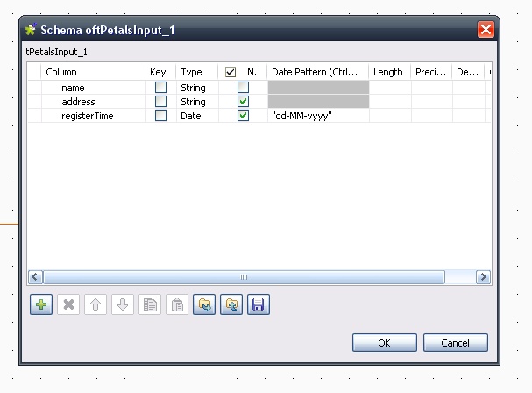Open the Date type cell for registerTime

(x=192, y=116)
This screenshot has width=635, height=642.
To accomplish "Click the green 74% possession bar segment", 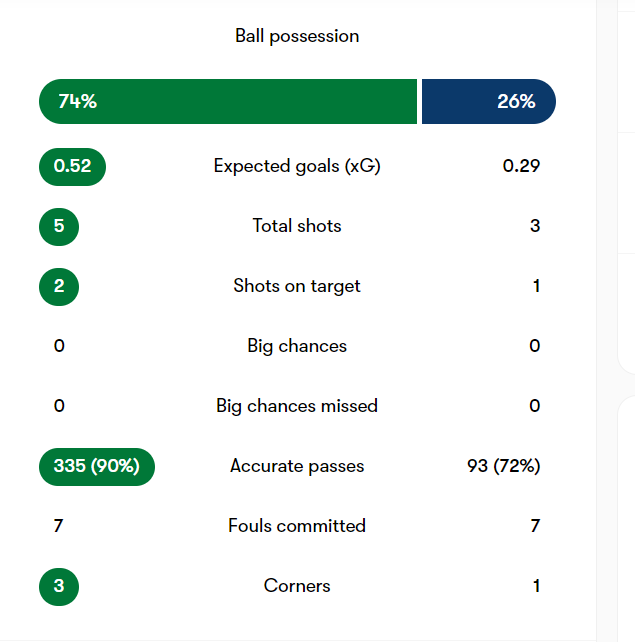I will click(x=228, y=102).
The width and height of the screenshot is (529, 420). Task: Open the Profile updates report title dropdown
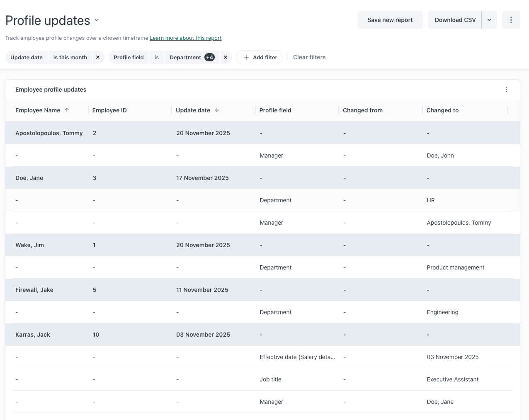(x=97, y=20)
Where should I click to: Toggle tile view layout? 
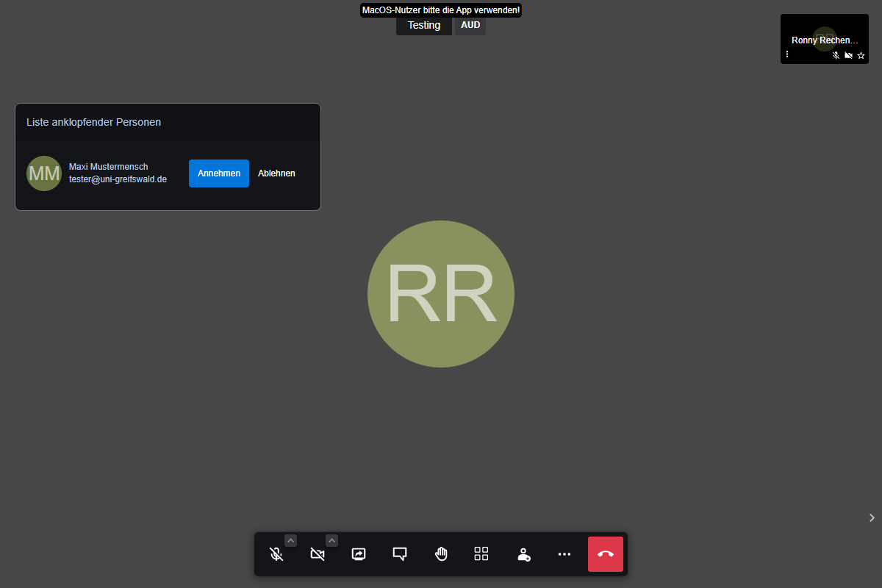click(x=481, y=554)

● ● ● ● ●

Assigned task: Extract, word for word, every line from the one holding "The width and" through the closing line of the data above. Do not include any pictures.

Task output:
The width and height of the screenshot is (529, 420). Task: Open the Profile updates report title dropdown
(x=97, y=20)
Where should I click to: Toggle tile view layout? 
click(x=481, y=554)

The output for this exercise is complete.